We always make it back alive

It was another great weekend for sailing.

I finally sold the CruisAir Carry-On air conditioner, but along with it went the canvas bag that covered my hatch that I was using for the window unit, so the time came to get busy and build a wooden box for my window unit air conditioner. I got that finished Friday afternoon, but I have to fiberglass and paint it this week.

We'd originally hoped to anchor out for the Friday night fireworks display that Kemah does every weekend in June, but one thing led to another and we started chatting with friends at the pool. Suddenly it was dark and there was no chance to motor out and anchor in time for the display. Instead we watched the fireworks from the dock, but they were still very nice. I had meant to take the new Nikon D7000 for some HD video of the fireworks, but as I was busy all day building the new air-conditioner box, I forgot to bring a camera of any sort.

Saturday morning we fired up the diesel and it happily pushed us out to Galveston Bay. It was breezy and the goal of the morning was to just have some low-stress sailing practice, so I raised the main and Mary took the helm. The Starwind sails well at about 3 knots with just the main. It's not edge of your seat excitement, but it's good practice conditions. We'd been sailing for a couple hours and were nearing the offshore platforms over by Redfish Island when we started realizing how bad our sunburns were getting.

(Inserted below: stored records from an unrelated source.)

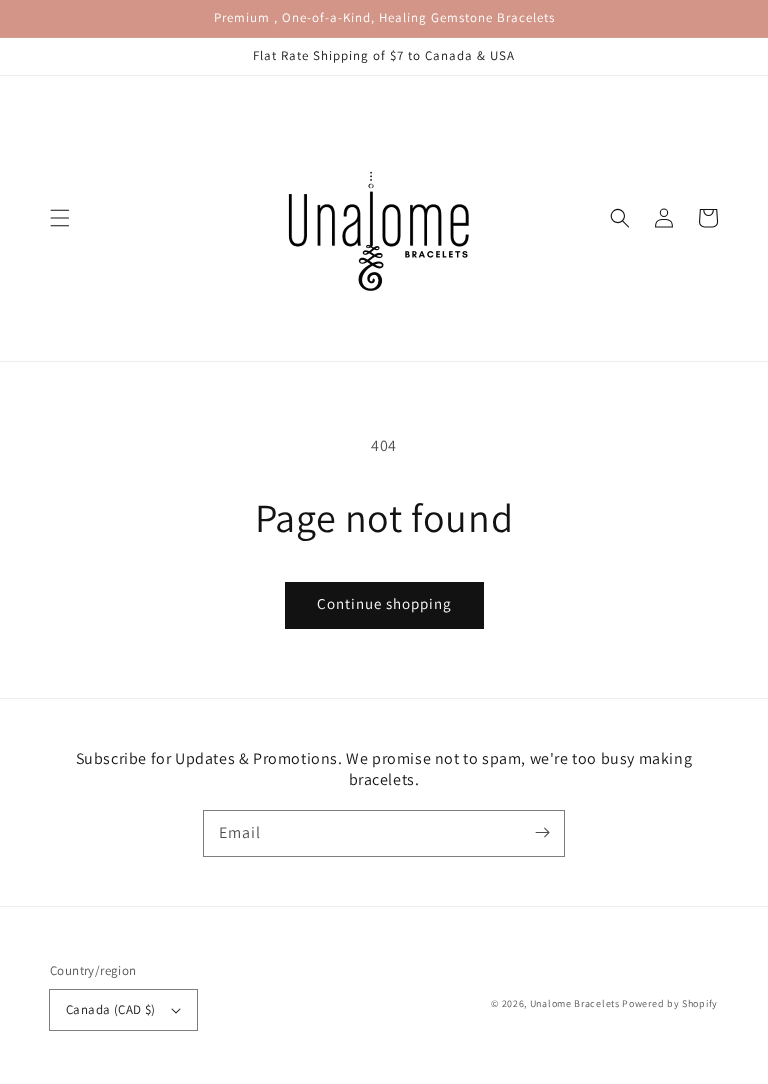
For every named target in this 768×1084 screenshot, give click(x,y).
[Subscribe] (542, 833)
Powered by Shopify (670, 1003)
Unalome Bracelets (575, 1003)
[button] (60, 218)
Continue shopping (384, 603)
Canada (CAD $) (111, 1009)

At that point we turned around and started making our way back to Clear Lake.

To ease the heat, Mary jumped overboard and did some extremely slow tubing on a seat cushion while hanging from a rope ties to the transom.

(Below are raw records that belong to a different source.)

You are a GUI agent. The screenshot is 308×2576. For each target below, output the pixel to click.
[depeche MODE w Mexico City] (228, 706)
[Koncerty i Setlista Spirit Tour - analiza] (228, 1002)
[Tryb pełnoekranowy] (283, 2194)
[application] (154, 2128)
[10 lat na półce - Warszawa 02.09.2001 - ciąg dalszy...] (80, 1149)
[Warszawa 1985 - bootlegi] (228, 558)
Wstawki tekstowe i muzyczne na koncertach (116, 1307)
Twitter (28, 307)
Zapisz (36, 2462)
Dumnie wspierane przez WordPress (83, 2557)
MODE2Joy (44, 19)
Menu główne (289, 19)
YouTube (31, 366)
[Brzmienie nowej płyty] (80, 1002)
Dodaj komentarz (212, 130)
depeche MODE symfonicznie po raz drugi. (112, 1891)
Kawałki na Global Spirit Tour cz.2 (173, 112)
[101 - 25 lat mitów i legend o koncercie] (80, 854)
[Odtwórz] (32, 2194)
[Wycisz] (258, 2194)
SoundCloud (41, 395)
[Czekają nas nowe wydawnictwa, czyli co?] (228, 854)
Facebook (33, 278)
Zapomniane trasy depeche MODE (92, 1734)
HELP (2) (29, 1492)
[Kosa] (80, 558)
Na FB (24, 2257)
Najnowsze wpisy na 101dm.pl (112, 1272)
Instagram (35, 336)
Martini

Everything was good until we hit the channel and attempted to start the motor. It didn't want to start. We turned the boat around and I left Mary steering while I went below to troubleshoot. I couldn't find a thing wrong with the diesel. There were no leaking fluids. Nothing was loose. I couldn't see any real reason why it wouldn't start. I went back on deck and tried it again in neutral. This time it sputtered to life. After warming it up, I put it back into gear and we started moving forward but with a strange vibration that kept threatening to kill the motor again.

The slow ride home was filled with anxiety that the motor might be gone at any second and that something that was breaking was possibly getting worse and worse with every moment the motor was running. I found I couldn't run the motor up at 3600 RPM without the temperature starting to creep up, but it held steady at 175 degrees if I kept it around 3000 RPM.

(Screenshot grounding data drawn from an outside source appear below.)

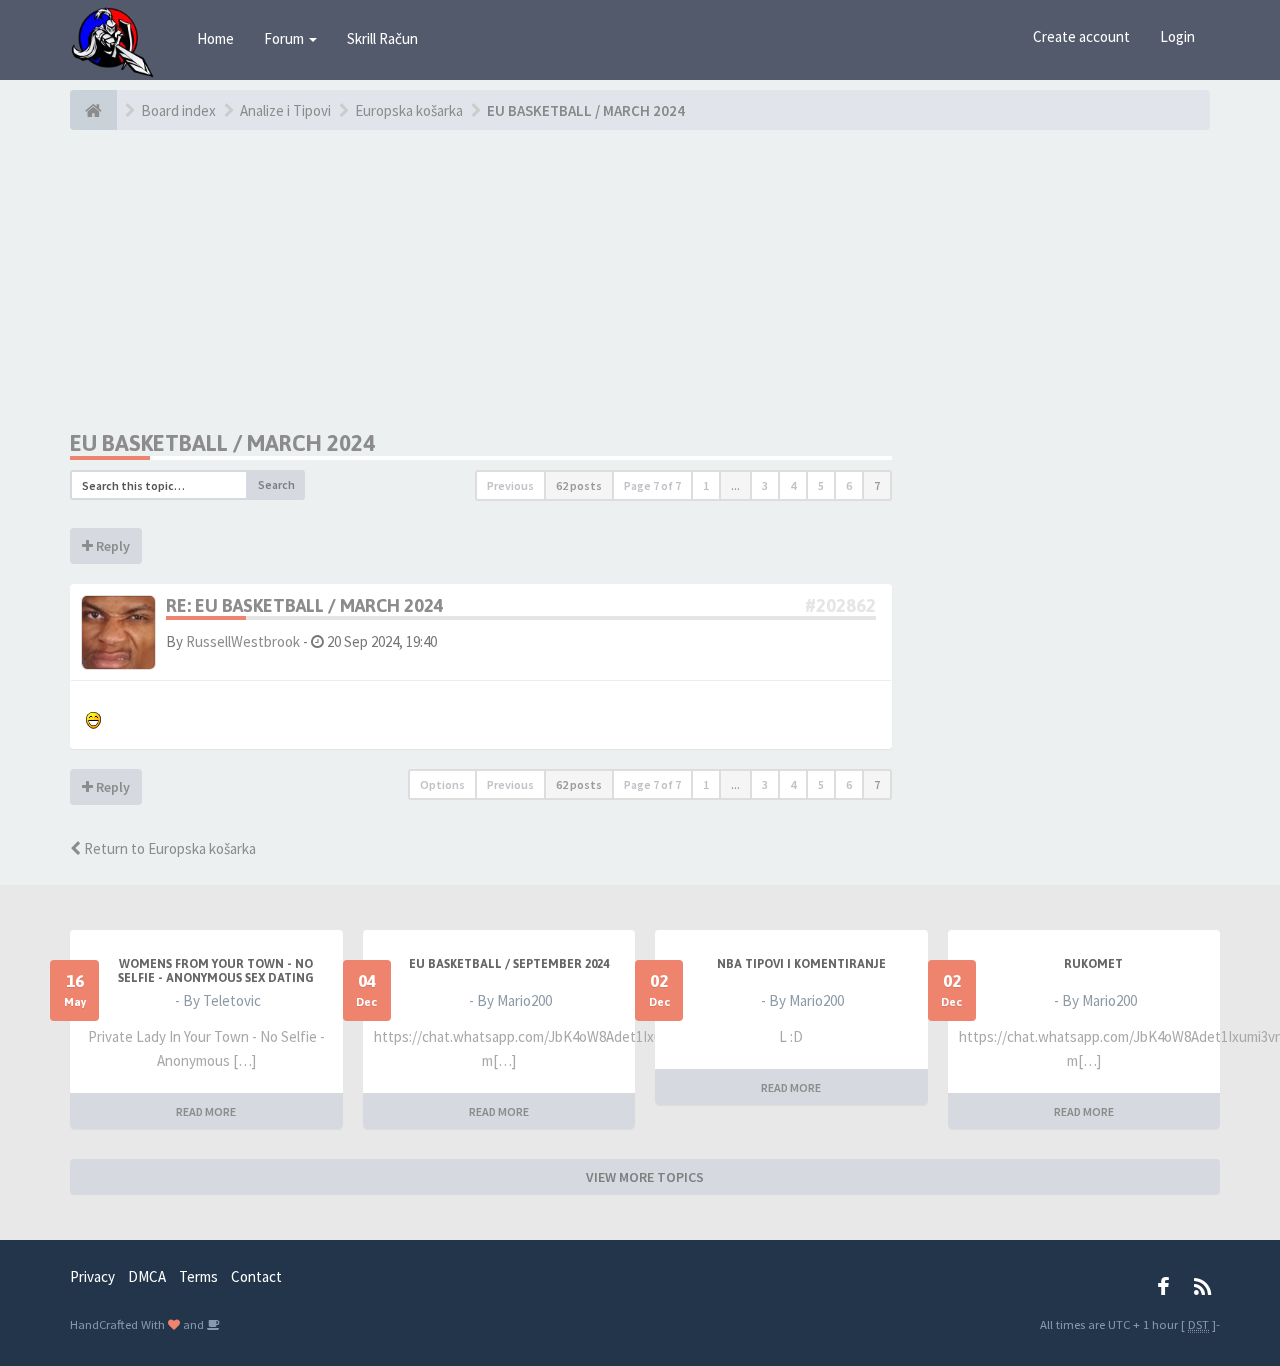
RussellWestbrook (243, 641)
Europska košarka (409, 110)
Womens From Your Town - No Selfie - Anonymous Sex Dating (216, 971)
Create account (1081, 36)
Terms (198, 1276)
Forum (285, 38)
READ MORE (206, 1111)
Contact (256, 1276)
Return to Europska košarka (168, 848)
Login (1177, 36)
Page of (652, 485)
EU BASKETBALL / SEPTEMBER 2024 (509, 964)
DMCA (147, 1276)
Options (442, 784)
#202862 (840, 605)
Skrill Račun (382, 38)
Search (276, 484)
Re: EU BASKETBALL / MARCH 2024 (305, 605)
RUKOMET (1093, 964)
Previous (510, 485)
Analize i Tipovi (285, 110)
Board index (178, 110)
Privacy (92, 1276)
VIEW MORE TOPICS (645, 1177)
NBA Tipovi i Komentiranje (801, 964)
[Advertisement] (481, 280)
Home (215, 38)
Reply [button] (111, 546)
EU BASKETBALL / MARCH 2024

We made it home, but the strange vibration stayed with us all the way home. I did another check of the mounts and transmission when we got back but I still came up with nothing. My next guess was that perhaps we had something on the prop or had lost a chunk of the prop, but as I was sunburned and exhausted, I didn't take a dive under the boat to check it out yet.

I do hope that someday I will have enough confidence in this boat that every launch doesn't call to question whether or not we'll make it back.